Jake Barnes character
Author: Ernest Hemingway
Novel: The Sun Also Rises
Jake Barnes is the hero of Ernest Hemingway’s novel “The Sun Also Rises” (1926). His image represents a certain stage in the development of the hero of the lyric-biographical prose of Hemingway. He is endowed with autobiographical features and is considered the spokesman for the mood of the Western intelligentsia, trying to comprehend what is happening in the world and find its place in it.
In this sense, Jake Barnes is the development of the image of Nick Adams (“In Our Time,” 1925) and correlates with the images of Frederick Henry (“Farewell to Arms!”, 1929) and Robert Jordan (“For Whom the Bell Tolls,” 1940). By origin and thought, all four heroes are close to the author, up to the coincidence of individual life events. The term “wounded hero” was introduced in American literary criticism, especially for these characters.
Jake Barnes is a correspondent for an American newspaper in Europe (like Hemingway himself at the time). Like Frederick Henry and Robert Jordan, he is a type of “American Abroad” common in American literature.

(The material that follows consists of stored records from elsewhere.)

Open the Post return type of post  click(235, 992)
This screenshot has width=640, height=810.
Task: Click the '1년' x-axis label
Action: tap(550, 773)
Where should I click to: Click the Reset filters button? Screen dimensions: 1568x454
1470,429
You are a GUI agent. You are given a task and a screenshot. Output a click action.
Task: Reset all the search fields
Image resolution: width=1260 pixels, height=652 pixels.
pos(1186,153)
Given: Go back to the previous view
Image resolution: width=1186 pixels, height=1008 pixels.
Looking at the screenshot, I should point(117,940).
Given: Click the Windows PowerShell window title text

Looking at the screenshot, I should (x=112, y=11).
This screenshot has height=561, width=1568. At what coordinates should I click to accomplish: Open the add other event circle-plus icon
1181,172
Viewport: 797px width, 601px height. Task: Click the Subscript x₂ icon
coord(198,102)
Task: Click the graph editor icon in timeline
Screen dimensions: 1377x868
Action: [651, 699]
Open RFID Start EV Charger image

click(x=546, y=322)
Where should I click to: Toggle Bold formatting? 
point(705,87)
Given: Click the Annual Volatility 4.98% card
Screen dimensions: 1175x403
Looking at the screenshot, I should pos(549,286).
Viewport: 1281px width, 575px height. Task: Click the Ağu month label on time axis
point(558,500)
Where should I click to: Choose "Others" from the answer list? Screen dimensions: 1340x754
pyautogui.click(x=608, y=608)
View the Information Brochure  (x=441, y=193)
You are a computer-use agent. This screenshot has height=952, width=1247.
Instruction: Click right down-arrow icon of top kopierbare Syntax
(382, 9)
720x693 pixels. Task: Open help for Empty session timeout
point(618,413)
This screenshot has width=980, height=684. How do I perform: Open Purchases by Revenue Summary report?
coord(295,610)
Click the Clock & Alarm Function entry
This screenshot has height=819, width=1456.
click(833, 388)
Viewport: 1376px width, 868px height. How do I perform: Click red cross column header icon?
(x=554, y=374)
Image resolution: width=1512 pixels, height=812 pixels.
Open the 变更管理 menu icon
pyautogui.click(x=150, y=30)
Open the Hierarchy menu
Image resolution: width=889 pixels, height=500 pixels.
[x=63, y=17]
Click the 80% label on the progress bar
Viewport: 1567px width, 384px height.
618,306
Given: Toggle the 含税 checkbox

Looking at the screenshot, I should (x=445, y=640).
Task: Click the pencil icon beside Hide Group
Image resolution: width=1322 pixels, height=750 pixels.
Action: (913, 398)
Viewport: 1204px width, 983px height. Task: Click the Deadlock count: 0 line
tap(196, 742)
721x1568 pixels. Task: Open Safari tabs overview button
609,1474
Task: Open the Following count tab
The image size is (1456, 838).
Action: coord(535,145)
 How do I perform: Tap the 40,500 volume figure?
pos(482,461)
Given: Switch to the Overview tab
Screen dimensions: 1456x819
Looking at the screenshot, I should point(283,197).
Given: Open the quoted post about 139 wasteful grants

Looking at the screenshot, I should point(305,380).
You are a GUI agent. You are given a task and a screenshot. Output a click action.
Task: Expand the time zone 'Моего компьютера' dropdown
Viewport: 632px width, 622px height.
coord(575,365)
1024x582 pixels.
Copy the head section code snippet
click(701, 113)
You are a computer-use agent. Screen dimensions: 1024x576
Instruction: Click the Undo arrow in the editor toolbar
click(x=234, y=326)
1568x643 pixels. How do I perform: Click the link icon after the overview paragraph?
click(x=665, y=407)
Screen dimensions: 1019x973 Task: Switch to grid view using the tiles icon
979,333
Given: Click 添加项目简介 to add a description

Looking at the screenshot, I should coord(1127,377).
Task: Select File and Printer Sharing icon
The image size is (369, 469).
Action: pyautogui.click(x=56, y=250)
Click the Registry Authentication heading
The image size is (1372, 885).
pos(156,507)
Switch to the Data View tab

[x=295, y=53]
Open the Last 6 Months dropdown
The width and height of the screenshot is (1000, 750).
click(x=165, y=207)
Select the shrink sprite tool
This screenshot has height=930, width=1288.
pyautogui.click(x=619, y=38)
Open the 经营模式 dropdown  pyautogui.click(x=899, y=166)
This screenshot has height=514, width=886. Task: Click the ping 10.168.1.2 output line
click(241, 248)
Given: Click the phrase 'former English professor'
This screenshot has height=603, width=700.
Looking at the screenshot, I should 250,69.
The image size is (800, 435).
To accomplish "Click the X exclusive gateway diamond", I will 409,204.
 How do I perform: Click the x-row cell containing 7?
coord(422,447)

The words of the epigraph to the novel about the “lost generation” became a term denoting people poisoned by war and violence, who did not find places in the post-war world, who lost their previous values of life and did not acquire new ones. These people, living between two world wars and alienated from the whole world, were also described by R. Aldington and E. Remarque. Hemingway, however, did not consider himself an artist of the “lost generation.” Jake Barnes belongs to those of his representatives who feel that life involves something more than the circumstances of an individual person, something natural. Hemingway, surviving a front-line wound and debunking romantic ideals, describes in a letter from the hospital the situation reinforced by him later in this image: “How good it would be to die in a happy period of unspent youth, to leave the world in the streams of light than to have a mutilated body and debunked illusions!”. The writer does not say anything about Jake’s life before the events depicted in the novel, revealing his vision of events in the war later, in the image of Frederick Henry. But Jake received in the war more serious injuries, in comparison with the author’s; he is a physical impotent.
Hemingway presented the wounding of the hero as a symbol, marking the situation of the “lost generation.” Nevertheless, a hero who has lost faith in romantic ideals believes in the self-worth of the individual, in the value of simple things. His definition of the immoral is simple and consists in the assertion “if it is disgusting after.” He has a sense of humor and is not inclined to throw out his troubles into the world. Like all of his main characters, Hemingway gave him the features of a player who plays in the “ring” of life.
The consciousness of Jake Barnes, like the consciousness of Frederick Henry, is divided into “day” and “night”; the second state is more painful for him. Hemingway himself could not sleep at night after a concussion since he was troubled by nightmares. Unlike Frederick Henry, just not thinking how to live, Jake thinks, but still does not know how.
Jake Barnes can be called Romeo of thу “lost generation,” a modified literary type of a loving and at the same time a beloved man, separated from his girlfriend by the power of tragic circumstances beyond his control, and in this case, it is the nature of his injury. The beginning of a love story is autobiographical. Like Hemingway, Jake falls in love with the sister of mercy, who feels sympathy for him in a hospital. He is the hero of “overcoming” in this situation. Despite the nightmares of the “night” consciousness, he finds the courage to remain a man and support his beloved woman. The core of personality and the source of the values of life Jake, like Hemingway finds independently in himself, in literary work, having found the strength and courage to be a support not only for himself but also to surrounding people.
The theme of the “lost generation,” inseparably linked in the literature with the image of Jake Barnes, has transcended the time frame in which the “lost” heroes of the first wave lived and perished.